(Records for this exercise):
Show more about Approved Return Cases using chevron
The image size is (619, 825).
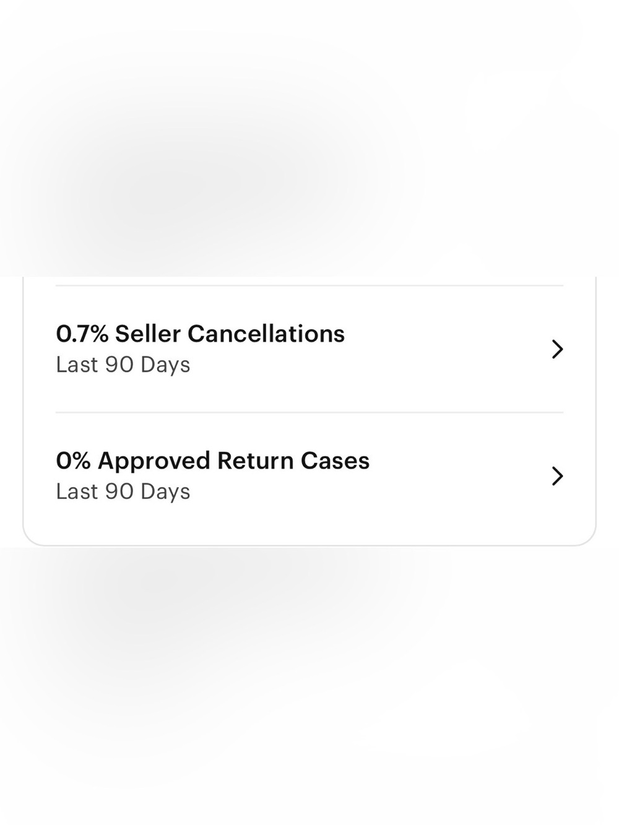tap(557, 476)
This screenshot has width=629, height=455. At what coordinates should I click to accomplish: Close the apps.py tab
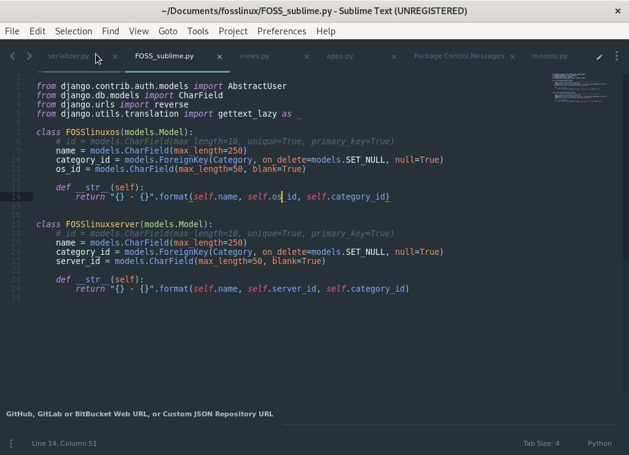coord(394,56)
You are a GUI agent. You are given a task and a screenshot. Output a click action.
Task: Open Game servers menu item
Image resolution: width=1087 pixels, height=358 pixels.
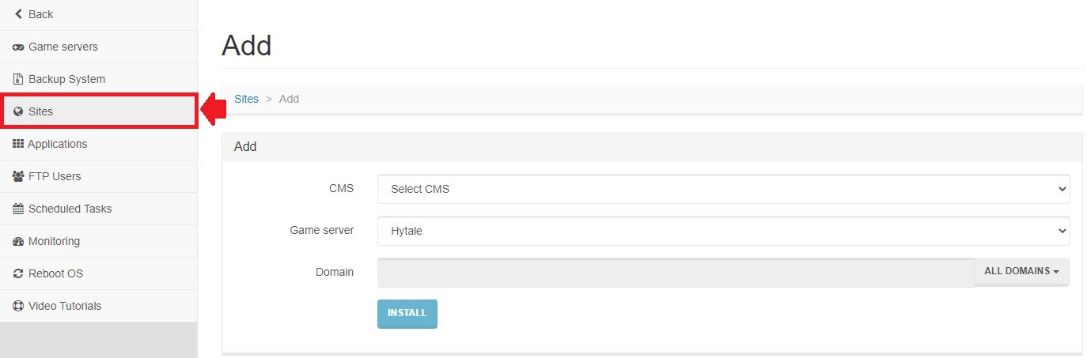point(63,47)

(What is expected):
Print verbatim every line above, apart from the pictures.

(Final answer):
Show more about Approved Return Cases using chevron
The image size is (619, 825).
tap(557, 476)
This screenshot has width=629, height=455. At what coordinates should I click to accomplish: Close the apps.py tab
coord(394,56)
You are a GUI agent. You are given a task and a screenshot. Output a click action.
Task: Open Game servers menu item
Image resolution: width=1087 pixels, height=358 pixels.
point(63,47)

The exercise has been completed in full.